A novel method for cell deconvolution using DNA methylation in PCA space.

BACKGROUND

In this study, we present a novel method for reference-based cell deconvolution using data from DNA methylation arrays. Different from existing methods like IDOL-Ext, which operate on probe-level data, our approach represents features in the principal component analysis (PCA) space for cell type deconvolution.

RESULTS

Our method's accuracy in estimating cell compositions is validated across various public datasets, including blood samples from glioma patients.
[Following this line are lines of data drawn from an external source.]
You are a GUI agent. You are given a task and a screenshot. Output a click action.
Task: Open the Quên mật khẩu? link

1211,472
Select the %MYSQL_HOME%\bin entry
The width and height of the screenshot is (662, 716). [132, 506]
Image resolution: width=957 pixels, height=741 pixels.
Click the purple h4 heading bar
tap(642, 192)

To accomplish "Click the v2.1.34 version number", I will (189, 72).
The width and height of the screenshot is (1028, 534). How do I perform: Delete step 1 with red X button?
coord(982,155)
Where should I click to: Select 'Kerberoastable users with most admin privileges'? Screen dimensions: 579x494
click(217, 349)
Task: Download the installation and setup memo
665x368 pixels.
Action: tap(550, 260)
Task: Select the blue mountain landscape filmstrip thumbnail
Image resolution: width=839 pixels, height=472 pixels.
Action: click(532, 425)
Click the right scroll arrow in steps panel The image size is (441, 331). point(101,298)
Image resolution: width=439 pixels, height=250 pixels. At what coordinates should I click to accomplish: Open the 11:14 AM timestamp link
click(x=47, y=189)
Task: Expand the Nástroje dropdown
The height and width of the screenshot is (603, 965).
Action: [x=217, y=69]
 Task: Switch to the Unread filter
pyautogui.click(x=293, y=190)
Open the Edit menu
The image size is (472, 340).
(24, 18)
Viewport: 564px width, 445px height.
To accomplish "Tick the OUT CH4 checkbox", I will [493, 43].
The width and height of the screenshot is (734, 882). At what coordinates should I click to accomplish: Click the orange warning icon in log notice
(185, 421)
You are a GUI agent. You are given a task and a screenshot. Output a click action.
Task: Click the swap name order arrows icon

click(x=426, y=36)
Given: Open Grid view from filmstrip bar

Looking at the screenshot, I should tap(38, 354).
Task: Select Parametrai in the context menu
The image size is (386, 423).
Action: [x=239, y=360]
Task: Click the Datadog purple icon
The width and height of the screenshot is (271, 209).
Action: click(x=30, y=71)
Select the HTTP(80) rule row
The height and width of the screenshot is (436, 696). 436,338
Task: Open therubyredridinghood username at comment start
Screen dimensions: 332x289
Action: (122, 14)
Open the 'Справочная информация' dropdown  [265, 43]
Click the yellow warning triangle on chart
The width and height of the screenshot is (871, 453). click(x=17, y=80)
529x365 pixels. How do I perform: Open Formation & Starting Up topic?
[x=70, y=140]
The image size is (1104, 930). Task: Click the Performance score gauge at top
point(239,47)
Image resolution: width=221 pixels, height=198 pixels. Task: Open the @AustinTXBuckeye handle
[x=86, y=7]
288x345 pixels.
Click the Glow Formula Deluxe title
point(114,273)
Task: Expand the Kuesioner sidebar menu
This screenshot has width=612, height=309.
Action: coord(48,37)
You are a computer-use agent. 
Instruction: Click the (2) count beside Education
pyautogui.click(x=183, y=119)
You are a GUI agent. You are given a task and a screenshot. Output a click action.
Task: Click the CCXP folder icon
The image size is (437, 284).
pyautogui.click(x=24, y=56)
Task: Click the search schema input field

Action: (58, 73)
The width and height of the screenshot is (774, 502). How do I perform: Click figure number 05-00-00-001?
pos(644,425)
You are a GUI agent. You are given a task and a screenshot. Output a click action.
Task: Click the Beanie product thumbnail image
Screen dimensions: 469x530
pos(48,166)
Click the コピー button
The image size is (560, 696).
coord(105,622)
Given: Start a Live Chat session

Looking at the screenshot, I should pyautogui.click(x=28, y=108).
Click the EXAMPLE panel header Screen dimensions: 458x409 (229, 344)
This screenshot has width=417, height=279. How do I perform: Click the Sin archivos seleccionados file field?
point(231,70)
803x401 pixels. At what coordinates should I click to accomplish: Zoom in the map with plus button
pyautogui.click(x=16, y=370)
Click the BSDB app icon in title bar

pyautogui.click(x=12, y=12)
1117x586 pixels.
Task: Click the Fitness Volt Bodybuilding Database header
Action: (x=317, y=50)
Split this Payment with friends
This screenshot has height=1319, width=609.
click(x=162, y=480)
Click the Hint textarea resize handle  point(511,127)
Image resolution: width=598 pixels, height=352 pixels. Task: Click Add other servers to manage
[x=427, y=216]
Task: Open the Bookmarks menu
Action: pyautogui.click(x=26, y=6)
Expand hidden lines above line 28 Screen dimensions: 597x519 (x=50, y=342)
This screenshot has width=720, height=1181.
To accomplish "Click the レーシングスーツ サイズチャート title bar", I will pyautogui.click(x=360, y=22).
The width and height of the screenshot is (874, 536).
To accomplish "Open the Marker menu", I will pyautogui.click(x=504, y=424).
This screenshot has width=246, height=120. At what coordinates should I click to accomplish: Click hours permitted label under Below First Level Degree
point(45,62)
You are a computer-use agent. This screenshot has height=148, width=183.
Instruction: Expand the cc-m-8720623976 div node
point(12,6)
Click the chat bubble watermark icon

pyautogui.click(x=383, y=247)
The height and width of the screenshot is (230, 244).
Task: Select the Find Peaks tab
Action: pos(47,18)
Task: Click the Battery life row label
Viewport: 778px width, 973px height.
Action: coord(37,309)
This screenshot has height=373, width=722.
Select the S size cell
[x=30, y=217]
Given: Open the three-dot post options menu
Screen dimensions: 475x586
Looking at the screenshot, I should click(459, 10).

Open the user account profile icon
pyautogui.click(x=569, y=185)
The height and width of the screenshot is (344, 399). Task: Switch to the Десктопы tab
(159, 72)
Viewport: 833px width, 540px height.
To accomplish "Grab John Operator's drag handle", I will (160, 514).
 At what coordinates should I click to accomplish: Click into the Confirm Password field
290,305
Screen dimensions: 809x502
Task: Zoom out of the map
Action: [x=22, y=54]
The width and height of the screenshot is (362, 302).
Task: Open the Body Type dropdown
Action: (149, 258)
It demonstrates precision comparable to IDOL-Ext, with R values ranging from 0.73 to 0.99 for most cell types, while offering improved discrimination between similar cell types, particularly T cell subtypes in glioma patient samples (R 0.42-0.75 vs. 0.36-0.66 for IDOL-Ext). However, both methods showed lower accuracy for certain cell types, such as memory CD8 T cells in glioma patients (R 0.42 vs. 0.36 for IDOL-Ext), highlighting the challenges in distinguishing closely related cell populations. We have made this method available as an R package "BloodCellDecon" on GitHub.

CONCLUSIONS

Our study confirms the efficacy of cell type deconvolution in PCA space. The results indicate wide-ranging applicability and potential for adaptation to other forms of genomic data.